第1図 越谷市とその周辺図(この地図は,建設省国土地理院長の承認を得て,同院発行の5万分の1地形図を複製したものである。(承認番号)昭50総複,第75号)

 越谷地方の気象的特色は、風向、風速とも臨海型を示すこと、埼玉県では最も風量が少ないこと、反面最も気温が高い地域に属していることの三点に要約できる。このうち臨海型の風系は、東京湾から最寄りの位置にあるだけでなく、大宮、北総両台地間の低地筋という地形の影響もかなり受けたものである。また平均気温の高さは、山地気候の影響がすくないことと、都市気候の影響を強く受けたためである。このほか埼玉県内では雹、霜、雷雨などの気象災害のすくない地域に属しているが、水害だけは例外である。

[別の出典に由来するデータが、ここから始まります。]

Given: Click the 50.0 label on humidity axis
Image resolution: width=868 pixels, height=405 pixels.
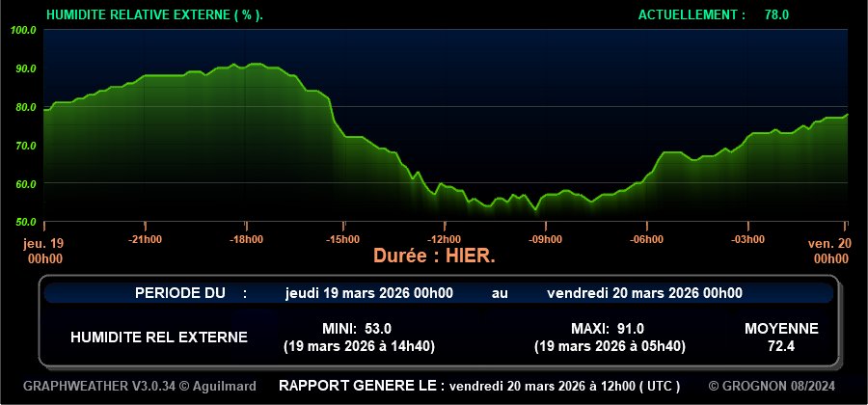Looking at the screenshot, I should [24, 221].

 衆知のように、越谷の地形は、一見まったく変化に乏しく単調である。しかし詳細にみると、ふたつの対照的な地形に分かれていることに気づかれるだろう。そのひとつは、古利根川、元荒川、綾瀬川の両岸に形成された自然堤防の微高地であり、もうひとつは、そこから遠く離れ溢流水の堆積作用をあまり受けなかった後背低湿地である。そして、集落と畑をのせて帯状に配列する自然堤防と、広々とした水田景観を繰り広げながら点綴状に分布する後背低湿地とが、平坦な越谷市域の微地形と、土地利用とにそれなりの変化をもたらしている。

 ところで、越谷地方の表層地質は、ほとんど粘土と砂の互層からできた沖積層である。最上層の上部粘土層には、しばしば泥炭層がはさまれている。次層の上部砂層は、場所によって厚さが異なり、多いところで七~八メートル、すくないところで二~三メートルの厚みをもって分布している。第三層の下部粘土層は、ところによって四〇メートルをこえて堆積している。最下層の下部砂層は、一~二メートルの薄い細砂層をなしているが、薄層のわりには連続的に分布している。さらにこの沖積層を東西に分断して、洪積世の越谷埋積残丘がある。埋積残丘は高いところで地下一〇メートル地点まで突起し、その幅も二キロメートルに及んでいる。

 越谷地方で、普遍的にみられる土壌は、二五%程度の砂を含む埴土で、これが市域の過半を占め、以下埴壌土、壌土、砂壌土、砂土の順に分布する。ついで、これらの土壌断面をみると、下層に砂質土壌を有するところと、泥炭を有するところに大別される。前者は自然堤防周辺に多く、後者は後背低湿地の旧池沼跡でよくみかける土壌断面である。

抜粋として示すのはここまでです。